Lily Zhang, Senior, North Allegheny Senior High School

Campers playtest each others' games outside on the Carnegie Mellon University campus.

Campers playtest each other’s games outside on the Carnegie Mellon University campus.

Outdoor fun and indoor gaming may sound mutually exclusive, but this summer the Institute of Play brought the two together with the MobileQuest CoLab, a two-week long camp held at Carnegie Mellon University. From July 8th to 19th, middle school students and educators alike explored the dynamics of gaming design through physical and digital play. And there wasn’t a single video game controller present!

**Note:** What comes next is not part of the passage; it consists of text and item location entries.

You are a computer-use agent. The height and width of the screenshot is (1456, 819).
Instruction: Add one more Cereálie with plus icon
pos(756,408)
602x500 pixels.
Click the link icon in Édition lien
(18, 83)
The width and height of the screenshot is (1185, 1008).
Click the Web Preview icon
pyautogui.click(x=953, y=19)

So what exactly did they do?  For starters, the campers worked in small teams to create their own minute-long physical games using cones, hula-hoops, and other simple objects. The focus was on the game design process, from brainstorming the original idea to writing the rules of the game to modifying the design. Each game also utilized one iPad app, thus introducing technology into the game in an engaging but supplementary manner. As explained by Nancy Nowacek, Director of Mobile Programs at the Institute of Play, the camp was about teaching kids to “look at technology as a tool but not necessarily the focus in learning.”

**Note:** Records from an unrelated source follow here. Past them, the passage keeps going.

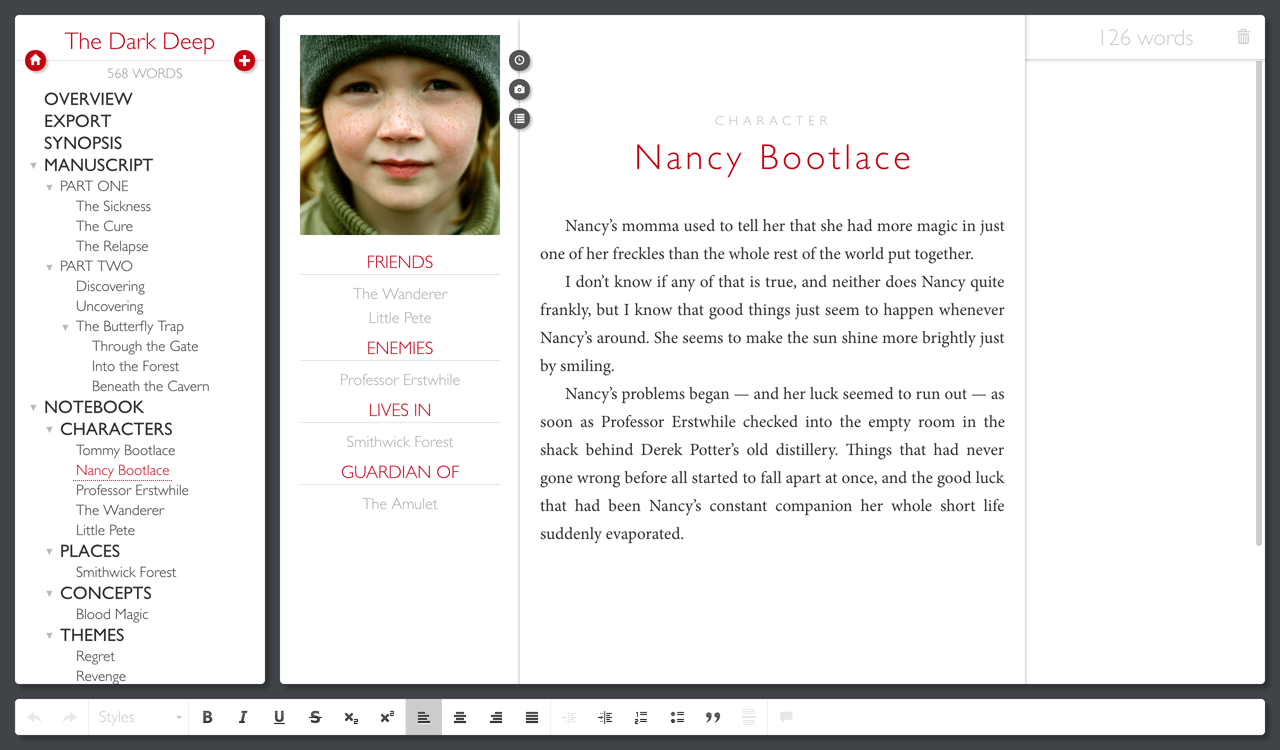Click the camera snapshot icon
The height and width of the screenshot is (750, 1280).
click(x=519, y=90)
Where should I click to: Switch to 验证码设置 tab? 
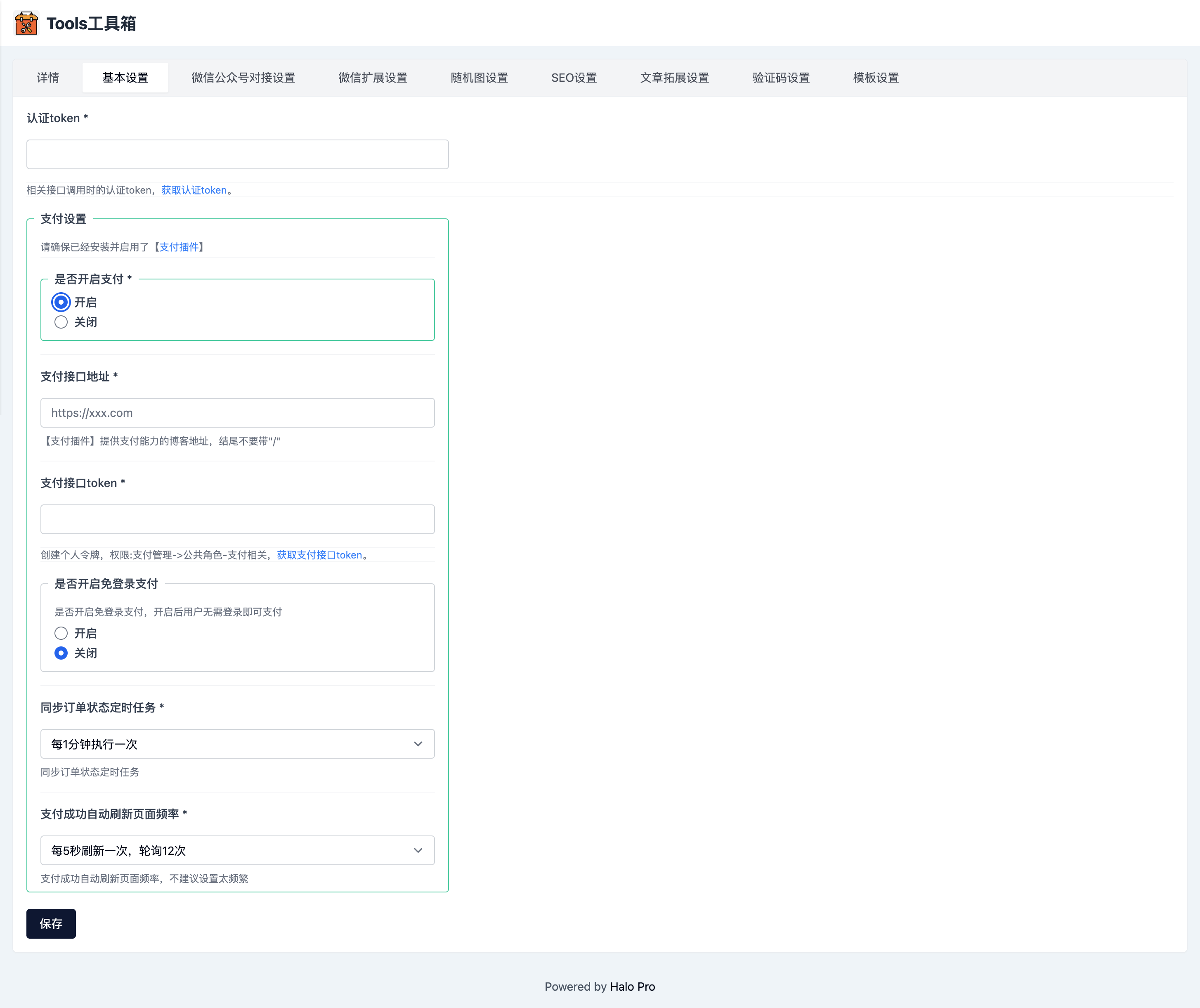781,78
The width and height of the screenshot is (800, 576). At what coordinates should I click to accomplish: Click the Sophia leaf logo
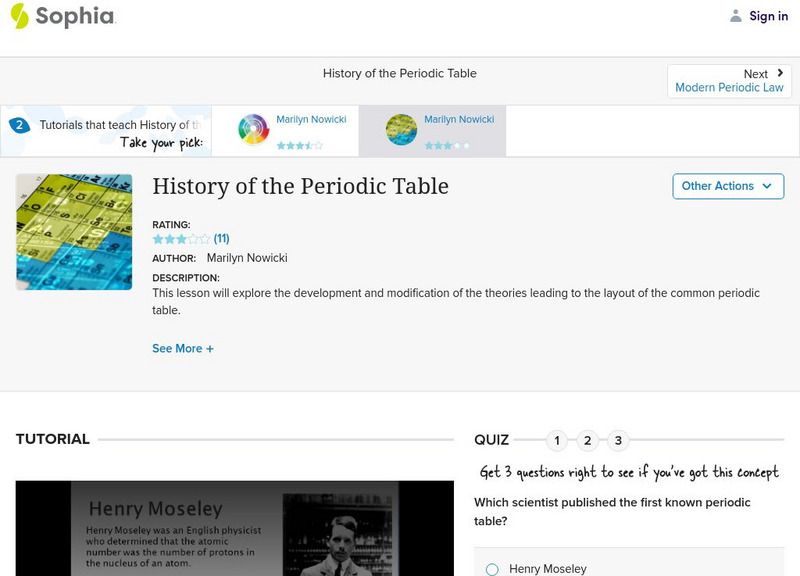tap(18, 16)
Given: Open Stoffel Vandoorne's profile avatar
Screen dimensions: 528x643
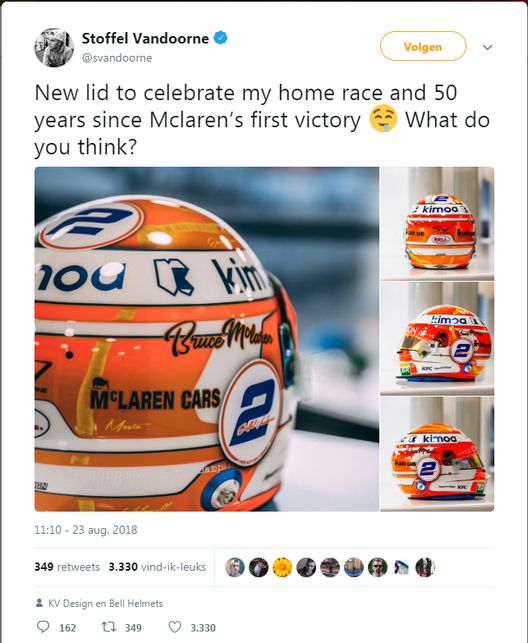Looking at the screenshot, I should (54, 48).
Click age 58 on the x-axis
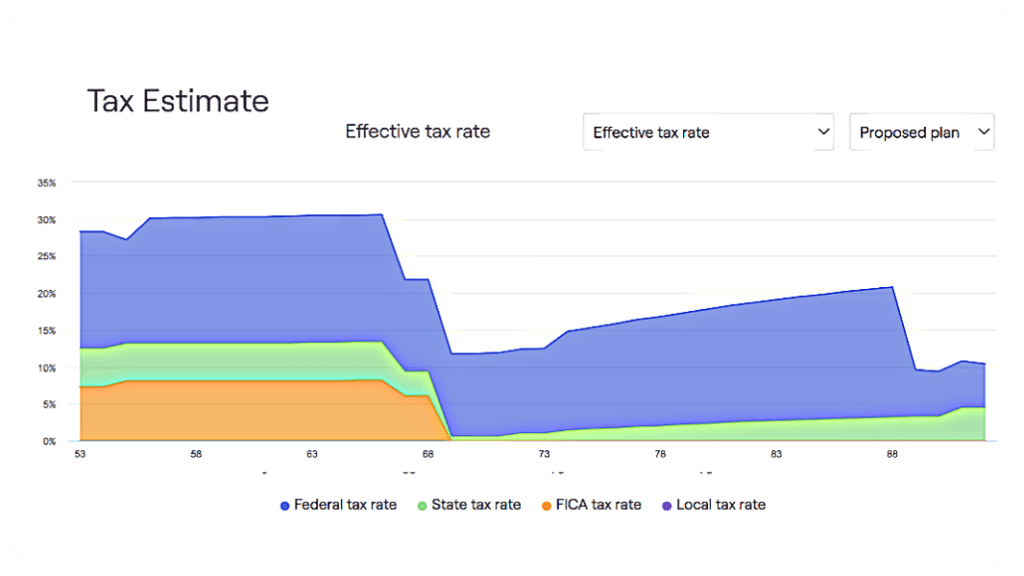The width and height of the screenshot is (1024, 576). (196, 454)
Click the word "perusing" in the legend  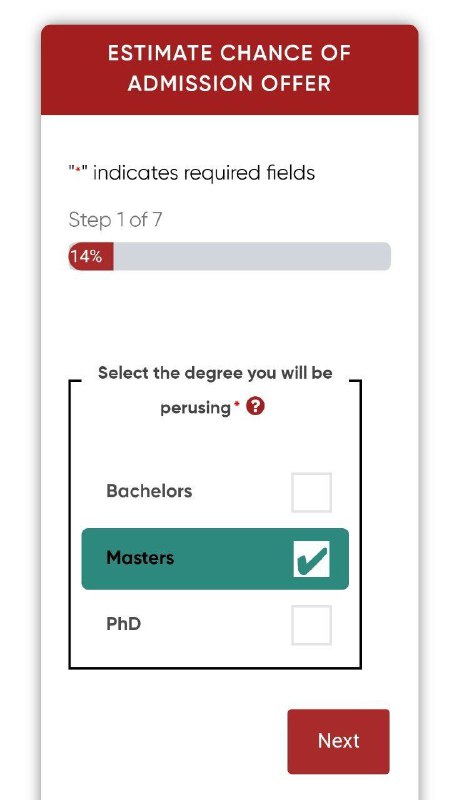point(195,408)
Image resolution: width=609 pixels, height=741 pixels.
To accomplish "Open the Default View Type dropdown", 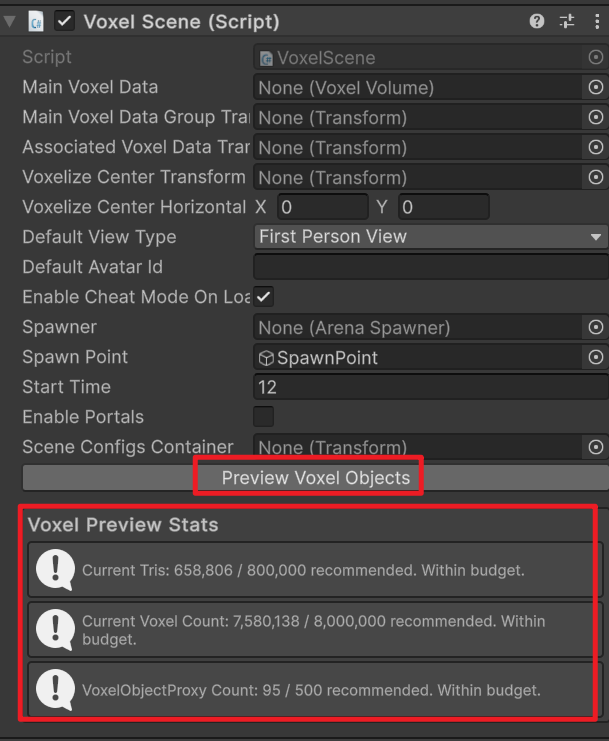I will [431, 237].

As the kids’ final projects began to take shape by Thursday afternoon, it became clear that this lesson was well-learned. Both inside and outside classrooms, campers were busy testing out and analyzing each other’s games, but instead of crowding around computers or iPads, campers were racing and balancing and jumping during this “playtesting” period.

“I like how we can make games not just electronically,” stated Asher Simpson, 11. Like Simpson, many of the campers came to the camp ready to spend hours on video games but instead have discovered far greater lessons. For Joe Cangilla, a teacher at Hampton High School, perhaps most important are the lessons of “encouraging curiosity, teamwork, and collaboration among the students.” In essence, the kids are discovering what Ms. Nowacek calls the “different ways to play—and learn—in the world.” And that is exactly the mission of the Institute of Play.

Through its game-based programs, the Institute of Play strives to help people thrive in the 21st century by using games to teach lessons about a system. Based on the idea that a state of play is a deep state of engagement, the organization wishes to create a unique learning space—both for students and teachers. In fact, the first week of camp was dedicated to the teachers themselves as Institute of Play mentors “educated the educators” on the Institute’s game-based learning techniques. As educator Heather Mallack put it, “It’s about remaking learning for everyone involved.”